Kernstück von Merkels Kanzlerschaft

Zwei Parlamente, in Athen und Berlin, treffen unter großen Bauchschmerzen eine Entscheidung gegen die innere Überzeugung vieler ihrer Mitglieder. Sie werden dazu getrieben von zwei Regierungen, die diese Entscheidung in Wirklichkeit selbst auch für falsch halten.
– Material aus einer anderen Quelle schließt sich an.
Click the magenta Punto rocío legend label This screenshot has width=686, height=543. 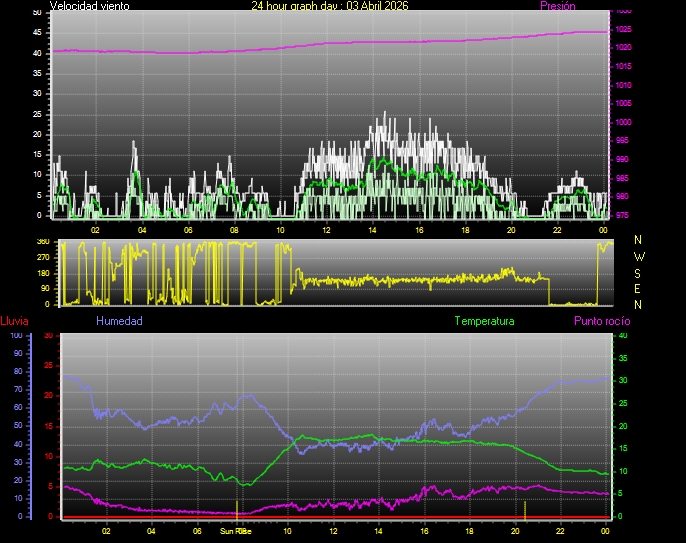(x=601, y=321)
Das gilt jedenfalls für Alexis Tsipras dort und Wolfgang Schäuble hier. Und dennoch werden noch einmal 86 Milliarden Euro in das griechische Fass ohne Boden gekippt. Es ist, sagt die Kanzlerin, der letzte Versuch. Wohl wahr. Diese Absurdität kann man nicht wiederholen.
Dass dieser Versuch gegen alle früheren Versprechungen durchgepeitscht wird, hat spezielle Gründe, hier wie dort. Bei Tsipras ist es die Angst vor der Drachme und vor dem eigenen Volk. Tatsächlich hätte ein ungeordneter Grexit zu diesem Zeitpunkt unkontrollierbare Folgen in dem Land, bis hin zur Gefahr schwerster innenpolitischer Verwerfungen. Angela Merkel sorgt sich um den eigenen Ruf und ihre Wiederwahl 2017. Scheitert die Euro-Rettung, ist auch das Kernstück der Merkel'schen Kanzlerschaft gescheitert und ihr Nimbus gebrochen.

Im deutschen Recht gibt es die Privatinsolvenz, die Befreiung eines Gescheiterten von seinen Schulden, wenn er sechs Jahre lang sein ganzes Einkommen und sein Vermögen abliefert, bis auf das Existenzminimum. Dahinter steckt die weise Einsicht, dass die Gemeinschaft mehr davon hat, jemandem einen Neuanfang zu ermöglichen, als ihn dauerhaft durchzufüttern und das geliehene Geld doch nicht zurückzubekommen.
Griechenland steht kurz vor der Umschuldung und dem Neuanfang. Vermutlich dauert es bis dahin aber noch drei Jahre, weil das neue Rettungsprogramm genau bis 2018 reicht, nicht zufällig bis kurz nach der Bundestagswahl.